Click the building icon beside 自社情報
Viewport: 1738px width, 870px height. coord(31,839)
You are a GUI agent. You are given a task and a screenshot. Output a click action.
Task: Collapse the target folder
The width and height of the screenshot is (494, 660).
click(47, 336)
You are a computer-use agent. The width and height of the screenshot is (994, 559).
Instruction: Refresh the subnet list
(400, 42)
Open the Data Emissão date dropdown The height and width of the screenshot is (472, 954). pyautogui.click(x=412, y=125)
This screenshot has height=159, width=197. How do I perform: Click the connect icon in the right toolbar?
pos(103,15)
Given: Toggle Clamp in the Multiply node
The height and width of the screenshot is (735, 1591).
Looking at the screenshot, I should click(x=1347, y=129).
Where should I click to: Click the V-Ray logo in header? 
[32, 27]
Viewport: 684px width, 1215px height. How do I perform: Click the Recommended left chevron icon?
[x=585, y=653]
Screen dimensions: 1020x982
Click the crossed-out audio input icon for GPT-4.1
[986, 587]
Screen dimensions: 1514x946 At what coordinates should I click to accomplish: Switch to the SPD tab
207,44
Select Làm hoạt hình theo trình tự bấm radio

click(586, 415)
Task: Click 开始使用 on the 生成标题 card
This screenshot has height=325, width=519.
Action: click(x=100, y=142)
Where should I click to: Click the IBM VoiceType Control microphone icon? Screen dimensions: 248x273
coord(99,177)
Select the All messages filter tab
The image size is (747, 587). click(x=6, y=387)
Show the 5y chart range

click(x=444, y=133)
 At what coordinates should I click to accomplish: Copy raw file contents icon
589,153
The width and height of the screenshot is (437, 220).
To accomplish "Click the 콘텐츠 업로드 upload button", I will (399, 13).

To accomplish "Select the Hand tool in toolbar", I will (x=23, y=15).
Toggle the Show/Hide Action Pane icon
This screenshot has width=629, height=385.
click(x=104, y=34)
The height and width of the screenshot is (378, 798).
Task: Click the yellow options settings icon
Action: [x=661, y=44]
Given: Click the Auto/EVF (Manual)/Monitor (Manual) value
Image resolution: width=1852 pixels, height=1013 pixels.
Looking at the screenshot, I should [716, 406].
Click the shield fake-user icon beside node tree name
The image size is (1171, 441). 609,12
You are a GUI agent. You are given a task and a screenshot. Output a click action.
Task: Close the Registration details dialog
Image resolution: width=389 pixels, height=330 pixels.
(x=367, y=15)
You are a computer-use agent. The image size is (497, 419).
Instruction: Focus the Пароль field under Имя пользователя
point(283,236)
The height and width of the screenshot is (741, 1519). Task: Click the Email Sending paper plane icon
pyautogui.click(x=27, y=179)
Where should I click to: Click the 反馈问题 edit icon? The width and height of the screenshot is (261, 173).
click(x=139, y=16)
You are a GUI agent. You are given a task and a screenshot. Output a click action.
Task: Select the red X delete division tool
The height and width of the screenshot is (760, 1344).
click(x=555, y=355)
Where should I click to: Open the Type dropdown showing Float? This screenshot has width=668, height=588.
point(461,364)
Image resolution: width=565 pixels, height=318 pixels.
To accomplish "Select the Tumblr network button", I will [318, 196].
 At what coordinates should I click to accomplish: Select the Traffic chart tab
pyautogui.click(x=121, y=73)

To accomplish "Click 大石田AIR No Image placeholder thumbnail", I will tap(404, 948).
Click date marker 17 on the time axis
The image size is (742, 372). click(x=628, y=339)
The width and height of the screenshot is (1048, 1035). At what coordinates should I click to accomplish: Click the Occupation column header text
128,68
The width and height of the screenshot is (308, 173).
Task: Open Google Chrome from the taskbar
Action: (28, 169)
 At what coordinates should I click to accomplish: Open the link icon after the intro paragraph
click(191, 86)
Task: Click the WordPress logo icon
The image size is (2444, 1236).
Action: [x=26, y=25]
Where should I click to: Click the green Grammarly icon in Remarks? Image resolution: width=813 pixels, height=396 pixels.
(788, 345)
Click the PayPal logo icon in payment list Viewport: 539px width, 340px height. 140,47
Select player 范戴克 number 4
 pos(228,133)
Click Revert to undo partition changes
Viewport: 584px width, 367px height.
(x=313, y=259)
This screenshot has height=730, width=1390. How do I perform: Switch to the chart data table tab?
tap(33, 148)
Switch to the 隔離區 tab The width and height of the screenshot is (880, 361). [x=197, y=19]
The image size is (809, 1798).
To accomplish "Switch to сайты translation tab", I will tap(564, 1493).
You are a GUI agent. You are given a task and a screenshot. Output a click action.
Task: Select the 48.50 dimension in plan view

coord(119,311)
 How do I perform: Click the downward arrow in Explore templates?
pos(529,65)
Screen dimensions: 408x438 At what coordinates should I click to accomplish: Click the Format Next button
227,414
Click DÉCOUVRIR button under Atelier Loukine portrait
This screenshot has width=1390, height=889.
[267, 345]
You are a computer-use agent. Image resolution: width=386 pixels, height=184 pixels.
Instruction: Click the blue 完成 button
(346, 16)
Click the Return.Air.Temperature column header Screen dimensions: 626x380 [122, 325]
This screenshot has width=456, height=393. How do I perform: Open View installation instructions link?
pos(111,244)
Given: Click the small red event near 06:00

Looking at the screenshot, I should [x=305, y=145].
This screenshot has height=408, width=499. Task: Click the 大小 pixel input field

# # # #

▸ Exercise objective: Quote all of the records above word for word, line by line, without changing anything.

▸ Response to this task:
Click the building icon beside 自社情報
Viewport: 1738px width, 870px height. coord(31,839)
You are a GUI agent. You are given a task and a screenshot. Output a click action.
Task: Collapse the target folder
The width and height of the screenshot is (494, 660).
click(47, 336)
You are a computer-use agent. The width and height of the screenshot is (994, 559).
Instruction: Refresh the subnet list
(400, 42)
Open the Data Emissão date dropdown The height and width of the screenshot is (472, 954). pyautogui.click(x=412, y=125)
This screenshot has height=159, width=197. How do I perform: Click the connect icon in the right toolbar?
pos(103,15)
Given: Toggle Clamp in the Multiply node
The height and width of the screenshot is (735, 1591).
Looking at the screenshot, I should click(x=1347, y=129).
Where should I click to: Click the V-Ray logo in header? 
[32, 27]
Viewport: 684px width, 1215px height. How do I perform: Click the Recommended left chevron icon?
[x=585, y=653]
Screen dimensions: 1020x982
Click the crossed-out audio input icon for GPT-4.1
[986, 587]
Screen dimensions: 1514x946 At what coordinates should I click to accomplish: Switch to the SPD tab
207,44
Select Làm hoạt hình theo trình tự bấm radio

click(586, 415)
Task: Click 开始使用 on the 生成标题 card
This screenshot has height=325, width=519.
Action: click(x=100, y=142)
Where should I click to: Click the IBM VoiceType Control microphone icon? Screen dimensions: 248x273
coord(99,177)
Select the All messages filter tab
The image size is (747, 587). click(x=6, y=387)
Show the 5y chart range

click(x=444, y=133)
 At what coordinates should I click to accomplish: Copy raw file contents icon
589,153
The width and height of the screenshot is (437, 220).
To accomplish "Click the 콘텐츠 업로드 upload button", I will (399, 13).

To accomplish "Select the Hand tool in toolbar", I will (x=23, y=15).
Toggle the Show/Hide Action Pane icon
This screenshot has width=629, height=385.
click(x=104, y=34)
The height and width of the screenshot is (378, 798).
Task: Click the yellow options settings icon
Action: [x=661, y=44]
Given: Click the Auto/EVF (Manual)/Monitor (Manual) value
Image resolution: width=1852 pixels, height=1013 pixels.
Looking at the screenshot, I should [716, 406].
Click the shield fake-user icon beside node tree name
The image size is (1171, 441). 609,12
You are a GUI agent. You are given a task and a screenshot. Output a click action.
Task: Close the Registration details dialog
Image resolution: width=389 pixels, height=330 pixels.
(x=367, y=15)
You are a computer-use agent. The image size is (497, 419).
Instruction: Focus the Пароль field under Имя пользователя
point(283,236)
The height and width of the screenshot is (741, 1519). Task: Click the Email Sending paper plane icon
pyautogui.click(x=27, y=179)
Where should I click to: Click the 反馈问题 edit icon? The width and height of the screenshot is (261, 173).
click(x=139, y=16)
You are a GUI agent. You are given a task and a screenshot. Output a click action.
Task: Select the red X delete division tool
The height and width of the screenshot is (760, 1344).
click(x=555, y=355)
Where should I click to: Open the Type dropdown showing Float? This screenshot has width=668, height=588.
point(461,364)
Image resolution: width=565 pixels, height=318 pixels.
To accomplish "Select the Tumblr network button", I will [318, 196].
 At what coordinates should I click to accomplish: Select the Traffic chart tab
pyautogui.click(x=121, y=73)

To accomplish "Click 大石田AIR No Image placeholder thumbnail", I will tap(404, 948).
Click date marker 17 on the time axis
The image size is (742, 372). click(x=628, y=339)
The width and height of the screenshot is (1048, 1035). At what coordinates should I click to accomplish: Click the Occupation column header text
128,68
The width and height of the screenshot is (308, 173).
Task: Open Google Chrome from the taskbar
Action: (28, 169)
 At what coordinates should I click to accomplish: Open the link icon after the intro paragraph
click(191, 86)
Task: Click the WordPress logo icon
The image size is (2444, 1236).
Action: [x=26, y=25]
Where should I click to: Click the green Grammarly icon in Remarks? Image resolution: width=813 pixels, height=396 pixels.
(788, 345)
Click the PayPal logo icon in payment list Viewport: 539px width, 340px height. 140,47
Select player 范戴克 number 4
 pos(228,133)
Click Revert to undo partition changes
Viewport: 584px width, 367px height.
(x=313, y=259)
This screenshot has height=730, width=1390. How do I perform: Switch to the chart data table tab?
tap(33, 148)
Switch to the 隔離區 tab The width and height of the screenshot is (880, 361). [x=197, y=19]
The image size is (809, 1798).
To accomplish "Switch to сайты translation tab", I will tap(564, 1493).
You are a GUI agent. You are given a task and a screenshot. Output a click action.
Task: Select the 48.50 dimension in plan view

coord(119,311)
 How do I perform: Click the downward arrow in Explore templates?
pos(529,65)
Screen dimensions: 408x438 At what coordinates should I click to accomplish: Click the Format Next button
227,414
Click DÉCOUVRIR button under Atelier Loukine portrait
This screenshot has width=1390, height=889.
[267, 345]
You are a computer-use agent. Image resolution: width=386 pixels, height=184 pixels.
Instruction: Click the blue 完成 button
(346, 16)
Click the Return.Air.Temperature column header Screen dimensions: 626x380 [122, 325]
This screenshot has width=456, height=393. How do I perform: Open View installation instructions link?
pos(111,244)
Given: Click the small red event near 06:00

Looking at the screenshot, I should [x=305, y=145].
This screenshot has height=408, width=499. Task: Click the 大小 pixel input field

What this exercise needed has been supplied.